A regression analysis is a statistical in which you find the best fit line to the data, and then test whether the slope and y-intercept are significantly difference from zero (or another value). To test whether the slope is difference from zero, you can use an analysis of variance or a t test. To test the intercept, you can use a t test. You already know how to do a t test and analysis of variance. So, really the only new information is how to find the line that best fits the data.
You can anwser one or two-sided hypotheses. You can use a two-tailed t test or an analysis of variance to answer two-sided questions. If you want to answer one-sided questions, then you must use a one-tail t test. Let’s start with a two-sided question.
You can also test whether a slope is different from value other than zero with t test.
You use a regression analysis when both the response and predictor variables are numeric. Data are typically entered into Excel, similar to an ANOVA. Each column will represent a variable, and each row will represent an observation.
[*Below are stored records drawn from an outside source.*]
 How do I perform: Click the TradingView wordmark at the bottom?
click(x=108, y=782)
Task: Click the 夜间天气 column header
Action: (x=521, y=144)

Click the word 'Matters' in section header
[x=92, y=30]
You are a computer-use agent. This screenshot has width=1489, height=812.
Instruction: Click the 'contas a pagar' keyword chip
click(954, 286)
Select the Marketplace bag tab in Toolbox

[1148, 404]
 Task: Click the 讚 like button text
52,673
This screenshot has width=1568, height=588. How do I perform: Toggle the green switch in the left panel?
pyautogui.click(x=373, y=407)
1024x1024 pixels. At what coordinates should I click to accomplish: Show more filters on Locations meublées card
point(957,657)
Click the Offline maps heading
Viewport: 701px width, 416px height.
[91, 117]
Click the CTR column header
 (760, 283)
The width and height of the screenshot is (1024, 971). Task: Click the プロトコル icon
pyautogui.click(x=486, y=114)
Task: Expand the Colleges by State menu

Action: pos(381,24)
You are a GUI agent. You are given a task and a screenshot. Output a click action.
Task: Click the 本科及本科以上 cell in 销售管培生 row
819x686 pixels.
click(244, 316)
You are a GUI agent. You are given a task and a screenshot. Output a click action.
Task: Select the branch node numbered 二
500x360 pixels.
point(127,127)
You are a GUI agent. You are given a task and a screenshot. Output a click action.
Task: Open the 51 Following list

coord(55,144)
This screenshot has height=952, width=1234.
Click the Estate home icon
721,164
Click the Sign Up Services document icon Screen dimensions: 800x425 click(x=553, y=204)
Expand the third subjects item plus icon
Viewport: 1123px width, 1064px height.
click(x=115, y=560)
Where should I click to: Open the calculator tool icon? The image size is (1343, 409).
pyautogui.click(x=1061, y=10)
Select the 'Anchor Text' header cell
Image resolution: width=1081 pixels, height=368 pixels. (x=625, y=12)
For this lab, you will practice regression analysis. You explored the F distribution last week, and the t disribution several weeks ago. If you do not remember the F distribution, and how the parameters, degrees of freedom, affect the shape of the F distribution, then look over the ANOVA lab. If you do not remember the t distribution, and how the parameter, degrees of freedom, affects the shape of the t distribution, then look over the t-test lab.
The method you learned in class to find the line of best fit is called least squares—you find the smallest (least) value for the sum of the squared (squares) deviates. Remember that you can find the slope by calculating the sum of cross products, and dividing by the sum of squares for the predictor variable.
Remember that both the response and predictor variables must be continuous.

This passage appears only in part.